-- BEGIN Data supplied --

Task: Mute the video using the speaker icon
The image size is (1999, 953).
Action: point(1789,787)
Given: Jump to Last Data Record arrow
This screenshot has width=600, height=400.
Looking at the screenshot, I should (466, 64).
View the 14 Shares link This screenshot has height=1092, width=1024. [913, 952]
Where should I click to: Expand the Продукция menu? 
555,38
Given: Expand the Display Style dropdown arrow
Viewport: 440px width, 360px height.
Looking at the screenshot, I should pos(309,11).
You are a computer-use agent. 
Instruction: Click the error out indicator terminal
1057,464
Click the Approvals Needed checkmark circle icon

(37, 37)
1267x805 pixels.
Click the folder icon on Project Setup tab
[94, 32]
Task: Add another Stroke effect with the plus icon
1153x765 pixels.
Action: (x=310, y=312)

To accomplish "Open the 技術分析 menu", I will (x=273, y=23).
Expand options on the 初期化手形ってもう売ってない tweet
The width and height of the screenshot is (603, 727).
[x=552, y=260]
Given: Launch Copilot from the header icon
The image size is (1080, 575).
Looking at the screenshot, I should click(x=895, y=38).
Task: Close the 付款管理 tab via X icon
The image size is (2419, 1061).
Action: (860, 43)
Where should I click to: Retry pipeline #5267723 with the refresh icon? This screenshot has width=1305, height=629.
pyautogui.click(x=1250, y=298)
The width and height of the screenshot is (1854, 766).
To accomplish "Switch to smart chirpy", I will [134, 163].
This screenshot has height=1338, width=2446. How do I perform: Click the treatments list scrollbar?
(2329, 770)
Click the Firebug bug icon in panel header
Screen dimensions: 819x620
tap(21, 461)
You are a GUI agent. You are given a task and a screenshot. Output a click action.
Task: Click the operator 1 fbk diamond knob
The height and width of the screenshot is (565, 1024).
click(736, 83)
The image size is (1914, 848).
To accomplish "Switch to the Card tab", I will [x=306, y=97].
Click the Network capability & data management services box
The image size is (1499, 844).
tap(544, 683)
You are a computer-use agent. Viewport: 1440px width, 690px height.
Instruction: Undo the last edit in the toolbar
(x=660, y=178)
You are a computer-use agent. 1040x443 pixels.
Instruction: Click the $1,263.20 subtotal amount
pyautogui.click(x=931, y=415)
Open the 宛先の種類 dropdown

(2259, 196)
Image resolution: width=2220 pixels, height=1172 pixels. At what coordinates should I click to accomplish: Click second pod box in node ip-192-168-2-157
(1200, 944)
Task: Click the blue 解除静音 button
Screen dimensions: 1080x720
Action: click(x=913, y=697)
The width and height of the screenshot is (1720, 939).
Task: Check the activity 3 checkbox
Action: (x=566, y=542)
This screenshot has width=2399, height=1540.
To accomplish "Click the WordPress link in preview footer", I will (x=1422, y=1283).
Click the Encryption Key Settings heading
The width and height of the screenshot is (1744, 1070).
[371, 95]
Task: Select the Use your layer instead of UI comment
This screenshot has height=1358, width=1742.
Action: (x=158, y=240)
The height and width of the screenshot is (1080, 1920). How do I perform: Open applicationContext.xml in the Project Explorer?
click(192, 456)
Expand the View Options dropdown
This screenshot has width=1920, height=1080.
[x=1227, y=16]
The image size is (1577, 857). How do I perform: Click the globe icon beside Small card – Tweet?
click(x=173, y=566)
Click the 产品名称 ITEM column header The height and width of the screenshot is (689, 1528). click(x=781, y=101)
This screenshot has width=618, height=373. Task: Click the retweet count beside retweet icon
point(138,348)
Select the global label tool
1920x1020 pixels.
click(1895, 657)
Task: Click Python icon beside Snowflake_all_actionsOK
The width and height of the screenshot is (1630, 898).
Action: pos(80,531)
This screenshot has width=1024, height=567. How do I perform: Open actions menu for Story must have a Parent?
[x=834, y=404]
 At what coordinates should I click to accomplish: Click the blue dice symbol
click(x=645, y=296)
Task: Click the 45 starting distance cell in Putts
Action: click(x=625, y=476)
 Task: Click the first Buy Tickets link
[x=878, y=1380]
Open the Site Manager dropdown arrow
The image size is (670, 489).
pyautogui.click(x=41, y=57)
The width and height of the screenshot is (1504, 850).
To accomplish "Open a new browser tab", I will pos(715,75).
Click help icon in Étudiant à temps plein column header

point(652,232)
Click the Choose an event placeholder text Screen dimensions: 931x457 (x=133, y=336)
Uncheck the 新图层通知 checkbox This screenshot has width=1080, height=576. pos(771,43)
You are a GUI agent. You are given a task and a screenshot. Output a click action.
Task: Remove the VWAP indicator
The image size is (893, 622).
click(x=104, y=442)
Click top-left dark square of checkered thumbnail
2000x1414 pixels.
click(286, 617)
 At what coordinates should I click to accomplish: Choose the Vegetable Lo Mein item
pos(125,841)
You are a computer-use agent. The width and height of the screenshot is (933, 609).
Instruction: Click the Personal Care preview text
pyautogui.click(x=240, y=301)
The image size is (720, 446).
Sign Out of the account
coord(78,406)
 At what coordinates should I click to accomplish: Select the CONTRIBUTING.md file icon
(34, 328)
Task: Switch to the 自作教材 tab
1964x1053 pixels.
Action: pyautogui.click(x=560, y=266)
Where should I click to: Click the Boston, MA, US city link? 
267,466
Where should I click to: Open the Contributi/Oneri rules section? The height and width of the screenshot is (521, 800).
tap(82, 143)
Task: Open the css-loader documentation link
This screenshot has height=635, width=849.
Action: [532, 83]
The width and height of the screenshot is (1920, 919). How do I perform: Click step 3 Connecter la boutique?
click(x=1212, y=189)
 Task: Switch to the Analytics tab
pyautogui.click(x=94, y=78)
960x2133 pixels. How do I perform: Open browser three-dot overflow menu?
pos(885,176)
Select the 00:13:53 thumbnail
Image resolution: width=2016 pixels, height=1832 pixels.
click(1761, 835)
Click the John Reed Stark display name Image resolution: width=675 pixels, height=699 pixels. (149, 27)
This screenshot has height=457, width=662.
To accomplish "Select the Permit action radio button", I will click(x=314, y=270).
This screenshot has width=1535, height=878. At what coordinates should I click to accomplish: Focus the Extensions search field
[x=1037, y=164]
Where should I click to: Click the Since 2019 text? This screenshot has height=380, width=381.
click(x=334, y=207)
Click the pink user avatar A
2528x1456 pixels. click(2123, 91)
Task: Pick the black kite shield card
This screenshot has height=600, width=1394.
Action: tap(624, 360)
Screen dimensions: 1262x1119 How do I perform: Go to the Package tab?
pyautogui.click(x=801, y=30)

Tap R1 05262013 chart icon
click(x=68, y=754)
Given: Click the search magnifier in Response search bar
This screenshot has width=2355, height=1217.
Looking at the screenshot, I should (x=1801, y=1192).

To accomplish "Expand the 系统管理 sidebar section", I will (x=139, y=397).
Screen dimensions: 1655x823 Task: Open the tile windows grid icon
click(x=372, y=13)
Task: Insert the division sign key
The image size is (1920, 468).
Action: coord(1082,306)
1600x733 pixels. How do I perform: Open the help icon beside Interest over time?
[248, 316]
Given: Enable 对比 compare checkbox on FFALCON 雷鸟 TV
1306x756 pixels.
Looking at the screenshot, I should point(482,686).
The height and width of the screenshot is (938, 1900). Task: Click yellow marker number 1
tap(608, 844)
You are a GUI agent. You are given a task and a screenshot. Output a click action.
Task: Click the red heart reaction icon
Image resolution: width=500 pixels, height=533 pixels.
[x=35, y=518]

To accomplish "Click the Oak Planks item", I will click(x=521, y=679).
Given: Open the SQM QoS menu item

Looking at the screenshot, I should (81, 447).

-- END Data supplied --

• [Given request]: Return each line from the items above that contains the string "Viewport".

• [Result of this exercise]:
Viewport: 440px width, 360px height.
You are a computer-use agent. Viewport: 1440px width, 690px height.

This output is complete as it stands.